▶ **What to produce**
Gather every line below where "computer" appears.

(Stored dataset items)
-----

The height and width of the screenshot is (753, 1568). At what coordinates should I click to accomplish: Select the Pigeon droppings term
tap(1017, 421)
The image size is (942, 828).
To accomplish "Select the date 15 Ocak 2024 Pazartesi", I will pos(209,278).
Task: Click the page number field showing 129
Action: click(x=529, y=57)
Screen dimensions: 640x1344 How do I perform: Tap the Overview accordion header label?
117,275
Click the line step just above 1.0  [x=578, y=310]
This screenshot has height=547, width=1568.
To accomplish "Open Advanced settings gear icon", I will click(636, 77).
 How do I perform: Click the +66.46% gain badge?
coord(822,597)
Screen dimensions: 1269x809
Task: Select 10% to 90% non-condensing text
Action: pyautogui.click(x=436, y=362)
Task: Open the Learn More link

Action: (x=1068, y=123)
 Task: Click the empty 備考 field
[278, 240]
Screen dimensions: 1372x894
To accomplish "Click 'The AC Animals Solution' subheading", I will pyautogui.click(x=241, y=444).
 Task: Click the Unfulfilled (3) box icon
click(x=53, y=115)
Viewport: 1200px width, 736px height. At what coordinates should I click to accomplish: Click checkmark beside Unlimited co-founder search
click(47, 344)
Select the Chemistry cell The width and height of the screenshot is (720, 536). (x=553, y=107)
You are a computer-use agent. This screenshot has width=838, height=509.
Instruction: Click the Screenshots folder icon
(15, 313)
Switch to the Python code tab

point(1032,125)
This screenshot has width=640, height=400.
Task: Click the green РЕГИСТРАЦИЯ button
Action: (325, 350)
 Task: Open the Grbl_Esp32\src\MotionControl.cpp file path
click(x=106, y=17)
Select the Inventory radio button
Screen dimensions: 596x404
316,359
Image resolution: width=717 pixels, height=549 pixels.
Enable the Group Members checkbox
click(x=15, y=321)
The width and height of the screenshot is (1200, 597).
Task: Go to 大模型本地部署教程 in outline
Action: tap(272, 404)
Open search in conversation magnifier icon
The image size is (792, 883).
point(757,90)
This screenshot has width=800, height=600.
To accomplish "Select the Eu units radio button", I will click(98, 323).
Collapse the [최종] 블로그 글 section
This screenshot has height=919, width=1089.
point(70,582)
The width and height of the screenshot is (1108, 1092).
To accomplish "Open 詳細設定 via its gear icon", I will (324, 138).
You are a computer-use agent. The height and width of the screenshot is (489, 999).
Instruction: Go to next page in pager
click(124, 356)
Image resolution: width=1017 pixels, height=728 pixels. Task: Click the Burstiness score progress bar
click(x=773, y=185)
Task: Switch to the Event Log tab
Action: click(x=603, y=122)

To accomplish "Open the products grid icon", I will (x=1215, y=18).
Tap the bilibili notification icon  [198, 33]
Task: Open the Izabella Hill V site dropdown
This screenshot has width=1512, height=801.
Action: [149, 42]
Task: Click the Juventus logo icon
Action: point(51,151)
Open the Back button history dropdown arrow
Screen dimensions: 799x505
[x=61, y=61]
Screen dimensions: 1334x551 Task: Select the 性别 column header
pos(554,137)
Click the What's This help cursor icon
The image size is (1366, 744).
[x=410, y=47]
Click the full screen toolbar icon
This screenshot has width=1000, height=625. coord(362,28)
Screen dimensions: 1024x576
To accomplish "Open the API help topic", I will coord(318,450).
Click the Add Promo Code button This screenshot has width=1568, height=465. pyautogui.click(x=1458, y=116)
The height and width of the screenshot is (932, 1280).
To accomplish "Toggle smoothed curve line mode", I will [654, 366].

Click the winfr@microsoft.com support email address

-----

▶ **Answer to this task**
You are a computer-use agent. This screenshot has width=838, height=509.
You are a computer-use agent. The height and width of the screenshot is (489, 999).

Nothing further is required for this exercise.